Yes, all three of the girls went to dance class.
Did she dance? Was she trained as a dancer?
No. She was a nurse. We weren’t wealthy – by any stretch of the imagination. And my parents worked incredibly hard to insure that we had a tremendous amount of opportunity. And we were one of very few Asian or mixed-race families that I grew up with.
What, if anything has your Chinese-American background brought to your work?
That’s such a difficult question to answer.
Culture is culture – and it’s created in the moment as well as in the history one brings to a situation, right? So I was born and raised in Cincinnati, Ohio, at a time when it wasn’t cool to represent. My parents have done an incredible job with us, trying to protect and inform us with everything they had. That’s all I know. So I can’t speak to what it would be like if I was only Caucasian. I can’t speak to what it would be like if I was only Asian.
And so I could theorize that the Chinese have an incredible sense of discipline and that my father brought that with him. And I could theorize that both of my parents understood discipline because of their experience in the military. And dropped into that, my parents were also devout Catholics. And so there’s also an element of ‘what is good?’ And ‘how can one inhabit what is good and strive towards that?’
I’m not a practicing Catholic anymore. But that is in my DNA. And I’m very thankful for that. And thankful for the fact that I value goodness, that I value kindness, that compassion and empathy are key to how I choose to function in the world.
As a choreographer – and now a director – you’ve worked with some of the leading performing arts organizations in the West: The Royal Shakespeare Company, the English National Opera, the National Theatre, Donmar Warehouse, the Salzburg Opera. So to return to part of my first question: What is different, if anything, about working on a Public Works project like ‘As You Like It,’ where you’re directing lots of people from local service organizations — who aren’t professional actors?

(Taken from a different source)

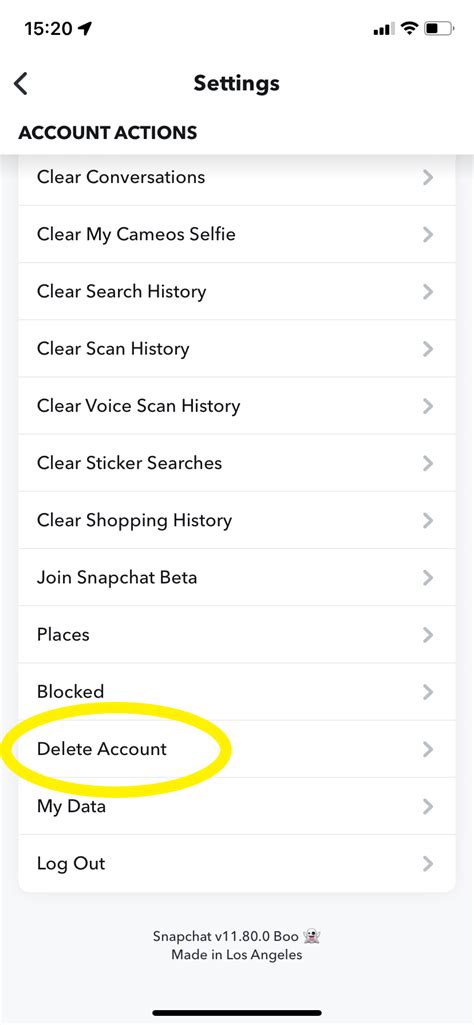Open Clear My Cameos Selfie
474x1025 pixels.
[x=237, y=234]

One of the powerful aspects of Public Works is when you reach out and you engage community to meet you on an equal playing field, you have the opportunity to attempt to put yourself in all of their shoes. And I think that to participate in theater – and by participate I mean a wide range, as an actor, an artist, an audience member – to participate in any act of creativity that requires rigor, discipline and focus will benefit you no matter what you do.
And one of the gifts of participating in theater is to participate in an act of empathy.